━━━━━ Records for the task ━━━━━
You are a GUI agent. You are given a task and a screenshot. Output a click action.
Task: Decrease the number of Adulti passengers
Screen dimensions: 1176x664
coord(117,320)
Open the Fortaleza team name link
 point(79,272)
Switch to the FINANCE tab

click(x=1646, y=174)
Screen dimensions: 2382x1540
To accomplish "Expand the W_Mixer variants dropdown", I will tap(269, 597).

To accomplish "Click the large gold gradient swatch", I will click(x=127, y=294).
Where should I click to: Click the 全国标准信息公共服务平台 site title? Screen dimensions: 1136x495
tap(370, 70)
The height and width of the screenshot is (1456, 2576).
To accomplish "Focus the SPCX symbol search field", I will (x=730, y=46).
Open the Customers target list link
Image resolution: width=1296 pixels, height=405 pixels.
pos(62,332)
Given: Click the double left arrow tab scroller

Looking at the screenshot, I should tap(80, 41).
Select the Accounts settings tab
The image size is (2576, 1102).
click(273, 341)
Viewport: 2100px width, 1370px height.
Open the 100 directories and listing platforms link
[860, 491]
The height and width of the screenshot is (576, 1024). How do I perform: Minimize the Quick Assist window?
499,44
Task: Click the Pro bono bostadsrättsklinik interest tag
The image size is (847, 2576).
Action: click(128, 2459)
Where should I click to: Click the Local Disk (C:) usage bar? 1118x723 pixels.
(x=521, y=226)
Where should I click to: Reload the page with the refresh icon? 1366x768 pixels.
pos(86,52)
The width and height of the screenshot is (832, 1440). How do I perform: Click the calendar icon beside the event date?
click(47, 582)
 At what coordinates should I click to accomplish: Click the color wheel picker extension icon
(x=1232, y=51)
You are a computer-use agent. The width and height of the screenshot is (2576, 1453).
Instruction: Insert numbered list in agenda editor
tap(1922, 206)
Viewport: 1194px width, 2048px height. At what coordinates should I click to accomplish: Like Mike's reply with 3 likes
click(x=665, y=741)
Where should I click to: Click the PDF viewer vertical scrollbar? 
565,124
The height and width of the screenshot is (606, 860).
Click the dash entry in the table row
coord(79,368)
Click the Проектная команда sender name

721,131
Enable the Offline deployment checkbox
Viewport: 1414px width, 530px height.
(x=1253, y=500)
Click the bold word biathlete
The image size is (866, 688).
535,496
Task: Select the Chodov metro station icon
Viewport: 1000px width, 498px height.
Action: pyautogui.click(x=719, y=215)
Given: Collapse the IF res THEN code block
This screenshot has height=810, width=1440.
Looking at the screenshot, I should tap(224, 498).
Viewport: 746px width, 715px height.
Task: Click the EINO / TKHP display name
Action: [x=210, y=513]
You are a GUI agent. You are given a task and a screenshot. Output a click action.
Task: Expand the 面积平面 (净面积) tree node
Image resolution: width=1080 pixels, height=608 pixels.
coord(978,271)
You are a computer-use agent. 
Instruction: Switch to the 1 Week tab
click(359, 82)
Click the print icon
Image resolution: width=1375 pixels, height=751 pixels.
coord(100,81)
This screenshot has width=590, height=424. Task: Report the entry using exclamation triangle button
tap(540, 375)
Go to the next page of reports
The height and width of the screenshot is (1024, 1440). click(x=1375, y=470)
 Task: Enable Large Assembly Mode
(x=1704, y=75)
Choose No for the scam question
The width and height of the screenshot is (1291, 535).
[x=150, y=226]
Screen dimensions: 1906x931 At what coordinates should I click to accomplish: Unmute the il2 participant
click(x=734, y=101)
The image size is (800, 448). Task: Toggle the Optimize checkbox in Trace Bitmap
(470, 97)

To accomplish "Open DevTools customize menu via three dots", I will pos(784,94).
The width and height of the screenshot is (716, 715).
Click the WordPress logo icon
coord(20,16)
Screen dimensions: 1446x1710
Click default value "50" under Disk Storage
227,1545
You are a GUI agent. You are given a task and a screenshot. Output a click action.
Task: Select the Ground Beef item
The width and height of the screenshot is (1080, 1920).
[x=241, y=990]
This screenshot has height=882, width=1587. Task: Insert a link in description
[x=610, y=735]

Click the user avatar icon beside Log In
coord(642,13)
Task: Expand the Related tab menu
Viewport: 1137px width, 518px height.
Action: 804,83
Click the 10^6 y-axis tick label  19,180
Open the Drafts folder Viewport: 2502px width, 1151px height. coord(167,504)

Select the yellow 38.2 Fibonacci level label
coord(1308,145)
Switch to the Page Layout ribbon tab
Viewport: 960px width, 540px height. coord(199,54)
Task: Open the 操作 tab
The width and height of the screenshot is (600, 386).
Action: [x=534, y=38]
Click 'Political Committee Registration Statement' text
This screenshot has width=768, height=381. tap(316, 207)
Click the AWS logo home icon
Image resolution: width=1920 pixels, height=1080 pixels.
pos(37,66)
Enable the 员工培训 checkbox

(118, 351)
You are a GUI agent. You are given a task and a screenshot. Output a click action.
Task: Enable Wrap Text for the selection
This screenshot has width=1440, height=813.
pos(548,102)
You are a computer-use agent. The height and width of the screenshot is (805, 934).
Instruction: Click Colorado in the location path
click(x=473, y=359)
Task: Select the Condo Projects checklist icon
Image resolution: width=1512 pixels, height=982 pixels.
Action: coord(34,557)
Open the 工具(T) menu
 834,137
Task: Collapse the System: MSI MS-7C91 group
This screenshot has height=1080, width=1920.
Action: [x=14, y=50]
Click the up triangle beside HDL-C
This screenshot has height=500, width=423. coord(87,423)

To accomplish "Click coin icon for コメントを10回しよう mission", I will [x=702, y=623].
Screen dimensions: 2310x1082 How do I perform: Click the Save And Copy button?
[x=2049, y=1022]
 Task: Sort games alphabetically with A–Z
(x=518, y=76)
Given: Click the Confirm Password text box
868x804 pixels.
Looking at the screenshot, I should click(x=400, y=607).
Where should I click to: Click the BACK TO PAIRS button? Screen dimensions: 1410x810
━━━━━
→ What you will do: Could you copy all of the records above line for line, changing nothing?

→ The result:
You are a GUI agent. You are given a task and a screenshot. Output a click action.
Task: Decrease the number of Adulti passengers
Screen dimensions: 1176x664
coord(117,320)
Open the Fortaleza team name link
 point(79,272)
Switch to the FINANCE tab

click(x=1646, y=174)
Screen dimensions: 2382x1540
To accomplish "Expand the W_Mixer variants dropdown", I will tap(269, 597).

To accomplish "Click the large gold gradient swatch", I will click(x=127, y=294).
Where should I click to: Click the 全国标准信息公共服务平台 site title? Screen dimensions: 1136x495
tap(370, 70)
The height and width of the screenshot is (1456, 2576).
To accomplish "Focus the SPCX symbol search field", I will (x=730, y=46).
Open the Customers target list link
Image resolution: width=1296 pixels, height=405 pixels.
pos(62,332)
Given: Click the double left arrow tab scroller

Looking at the screenshot, I should tap(80, 41).
Select the Accounts settings tab
The image size is (2576, 1102).
click(273, 341)
Viewport: 2100px width, 1370px height.
Open the 100 directories and listing platforms link
[860, 491]
The height and width of the screenshot is (576, 1024). How do I perform: Minimize the Quick Assist window?
499,44
Task: Click the Pro bono bostadsrättsklinik interest tag
The image size is (847, 2576).
Action: click(128, 2459)
Where should I click to: Click the Local Disk (C:) usage bar? 1118x723 pixels.
(x=521, y=226)
Where should I click to: Reload the page with the refresh icon? 1366x768 pixels.
pos(86,52)
The width and height of the screenshot is (832, 1440). How do I perform: Click the calendar icon beside the event date?
click(47, 582)
 At what coordinates should I click to accomplish: Click the color wheel picker extension icon
(x=1232, y=51)
You are a computer-use agent. The width and height of the screenshot is (2576, 1453).
Instruction: Insert numbered list in agenda editor
tap(1922, 206)
Viewport: 1194px width, 2048px height. At what coordinates should I click to accomplish: Like Mike's reply with 3 likes
click(x=665, y=741)
Where should I click to: Click the PDF viewer vertical scrollbar? 
565,124
The height and width of the screenshot is (606, 860).
Click the dash entry in the table row
coord(79,368)
Click the Проектная команда sender name

721,131
Enable the Offline deployment checkbox
Viewport: 1414px width, 530px height.
(x=1253, y=500)
Click the bold word biathlete
The image size is (866, 688).
535,496
Task: Select the Chodov metro station icon
Viewport: 1000px width, 498px height.
Action: pyautogui.click(x=719, y=215)
Given: Collapse the IF res THEN code block
This screenshot has height=810, width=1440.
Looking at the screenshot, I should tap(224, 498).
Viewport: 746px width, 715px height.
Task: Click the EINO / TKHP display name
Action: [x=210, y=513]
You are a GUI agent. You are given a task and a screenshot. Output a click action.
Task: Expand the 面积平面 (净面积) tree node
Image resolution: width=1080 pixels, height=608 pixels.
coord(978,271)
You are a computer-use agent. 
Instruction: Switch to the 1 Week tab
click(359, 82)
Click the print icon
Image resolution: width=1375 pixels, height=751 pixels.
coord(100,81)
This screenshot has width=590, height=424. Task: Report the entry using exclamation triangle button
tap(540, 375)
Go to the next page of reports
The height and width of the screenshot is (1024, 1440). click(x=1375, y=470)
 Task: Enable Large Assembly Mode
(x=1704, y=75)
Choose No for the scam question
The width and height of the screenshot is (1291, 535).
[x=150, y=226]
Screen dimensions: 1906x931 At what coordinates should I click to accomplish: Unmute the il2 participant
click(x=734, y=101)
The image size is (800, 448). Task: Toggle the Optimize checkbox in Trace Bitmap
(470, 97)

To accomplish "Open DevTools customize menu via three dots", I will pos(784,94).
The width and height of the screenshot is (716, 715).
Click the WordPress logo icon
coord(20,16)
Screen dimensions: 1446x1710
Click default value "50" under Disk Storage
227,1545
You are a GUI agent. You are given a task and a screenshot. Output a click action.
Task: Select the Ground Beef item
The width and height of the screenshot is (1080, 1920).
[x=241, y=990]
This screenshot has height=882, width=1587. Task: Insert a link in description
[x=610, y=735]

Click the user avatar icon beside Log In
coord(642,13)
Task: Expand the Related tab menu
Viewport: 1137px width, 518px height.
Action: 804,83
Click the 10^6 y-axis tick label  19,180
Open the Drafts folder Viewport: 2502px width, 1151px height. coord(167,504)

Select the yellow 38.2 Fibonacci level label
coord(1308,145)
Switch to the Page Layout ribbon tab
Viewport: 960px width, 540px height. coord(199,54)
Task: Open the 操作 tab
The width and height of the screenshot is (600, 386).
Action: [x=534, y=38]
Click 'Political Committee Registration Statement' text
This screenshot has width=768, height=381. tap(316, 207)
Click the AWS logo home icon
Image resolution: width=1920 pixels, height=1080 pixels.
pos(37,66)
Enable the 员工培训 checkbox

(118, 351)
You are a GUI agent. You are given a task and a screenshot. Output a click action.
Task: Enable Wrap Text for the selection
This screenshot has width=1440, height=813.
pos(548,102)
You are a computer-use agent. The height and width of the screenshot is (805, 934).
Instruction: Click Colorado in the location path
click(x=473, y=359)
Task: Select the Condo Projects checklist icon
Image resolution: width=1512 pixels, height=982 pixels.
Action: coord(34,557)
Open the 工具(T) menu
 834,137
Task: Collapse the System: MSI MS-7C91 group
This screenshot has height=1080, width=1920.
Action: [x=14, y=50]
Click the up triangle beside HDL-C
This screenshot has height=500, width=423. coord(87,423)

To accomplish "Click coin icon for コメントを10回しよう mission", I will [x=702, y=623].
Screen dimensions: 2310x1082 How do I perform: Click the Save And Copy button?
[x=2049, y=1022]
 Task: Sort games alphabetically with A–Z
(x=518, y=76)
Given: Click the Confirm Password text box
868x804 pixels.
Looking at the screenshot, I should click(x=400, y=607).
Where should I click to: Click the BACK TO PAIRS button? Screen dimensions: 1410x810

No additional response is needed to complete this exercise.